▸ What is needed: Your answer must be every line of the data below that holds the string "tool", copied exactly.

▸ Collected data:
━━━━━━━━━━━━━━━━━━━━━━━━━━━━━━

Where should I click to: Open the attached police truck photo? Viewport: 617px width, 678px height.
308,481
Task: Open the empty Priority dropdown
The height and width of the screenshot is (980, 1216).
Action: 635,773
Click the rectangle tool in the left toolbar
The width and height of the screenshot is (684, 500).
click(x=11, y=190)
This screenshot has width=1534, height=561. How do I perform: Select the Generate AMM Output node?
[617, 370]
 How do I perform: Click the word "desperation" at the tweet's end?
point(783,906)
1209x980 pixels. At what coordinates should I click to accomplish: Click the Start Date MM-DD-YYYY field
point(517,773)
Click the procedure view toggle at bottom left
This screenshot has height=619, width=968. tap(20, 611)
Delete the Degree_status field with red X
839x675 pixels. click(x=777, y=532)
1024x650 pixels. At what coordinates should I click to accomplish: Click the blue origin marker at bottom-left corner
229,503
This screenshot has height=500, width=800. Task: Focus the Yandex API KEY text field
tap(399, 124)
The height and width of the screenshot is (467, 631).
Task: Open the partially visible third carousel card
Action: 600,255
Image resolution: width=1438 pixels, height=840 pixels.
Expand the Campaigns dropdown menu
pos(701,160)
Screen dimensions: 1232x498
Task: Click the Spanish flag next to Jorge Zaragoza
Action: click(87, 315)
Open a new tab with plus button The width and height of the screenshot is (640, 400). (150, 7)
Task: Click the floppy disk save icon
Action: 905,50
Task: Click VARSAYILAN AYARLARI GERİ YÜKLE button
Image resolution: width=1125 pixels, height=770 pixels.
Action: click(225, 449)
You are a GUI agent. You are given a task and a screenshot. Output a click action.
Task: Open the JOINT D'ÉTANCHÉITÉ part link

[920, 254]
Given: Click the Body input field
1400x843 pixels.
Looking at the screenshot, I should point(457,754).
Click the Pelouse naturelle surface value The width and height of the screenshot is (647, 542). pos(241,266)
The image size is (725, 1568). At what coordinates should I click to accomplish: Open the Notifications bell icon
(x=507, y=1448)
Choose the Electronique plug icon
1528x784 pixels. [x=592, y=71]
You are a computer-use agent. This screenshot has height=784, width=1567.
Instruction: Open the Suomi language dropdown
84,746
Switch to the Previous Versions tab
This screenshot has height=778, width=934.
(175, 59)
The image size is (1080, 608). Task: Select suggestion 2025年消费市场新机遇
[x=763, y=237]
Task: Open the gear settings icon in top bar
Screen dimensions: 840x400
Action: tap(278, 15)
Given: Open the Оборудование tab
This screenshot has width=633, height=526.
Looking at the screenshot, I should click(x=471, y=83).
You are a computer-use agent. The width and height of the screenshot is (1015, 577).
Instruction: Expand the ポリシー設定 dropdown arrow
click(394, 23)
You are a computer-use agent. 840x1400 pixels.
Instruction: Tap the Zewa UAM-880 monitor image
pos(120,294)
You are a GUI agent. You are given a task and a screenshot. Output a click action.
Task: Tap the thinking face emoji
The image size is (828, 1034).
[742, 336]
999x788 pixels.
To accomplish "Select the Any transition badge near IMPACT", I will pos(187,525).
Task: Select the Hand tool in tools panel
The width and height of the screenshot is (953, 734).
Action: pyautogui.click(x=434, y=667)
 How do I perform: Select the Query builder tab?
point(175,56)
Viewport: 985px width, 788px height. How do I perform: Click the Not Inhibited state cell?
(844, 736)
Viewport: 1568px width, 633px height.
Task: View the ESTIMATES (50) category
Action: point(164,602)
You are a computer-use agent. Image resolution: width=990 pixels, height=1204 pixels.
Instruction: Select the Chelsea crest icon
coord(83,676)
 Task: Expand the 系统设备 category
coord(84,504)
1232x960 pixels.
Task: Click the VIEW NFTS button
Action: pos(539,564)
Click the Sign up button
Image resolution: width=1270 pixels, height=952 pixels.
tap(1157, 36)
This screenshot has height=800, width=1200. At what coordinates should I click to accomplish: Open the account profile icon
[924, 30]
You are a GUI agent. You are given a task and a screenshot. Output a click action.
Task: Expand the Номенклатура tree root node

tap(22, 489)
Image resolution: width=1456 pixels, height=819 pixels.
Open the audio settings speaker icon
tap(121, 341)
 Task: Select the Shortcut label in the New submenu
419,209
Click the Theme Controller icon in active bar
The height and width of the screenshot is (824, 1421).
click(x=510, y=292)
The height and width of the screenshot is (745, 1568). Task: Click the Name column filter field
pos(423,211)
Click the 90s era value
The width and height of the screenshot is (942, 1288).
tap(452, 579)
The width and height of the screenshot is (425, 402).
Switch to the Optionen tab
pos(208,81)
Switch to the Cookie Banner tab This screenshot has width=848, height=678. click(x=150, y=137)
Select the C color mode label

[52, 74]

━━━━━━━━━━━━━━━━━━━━━━━━━━━━━━

▸ Answer section:
Click the rectangle tool in the left toolbar
Task: Select the Hand tool in tools panel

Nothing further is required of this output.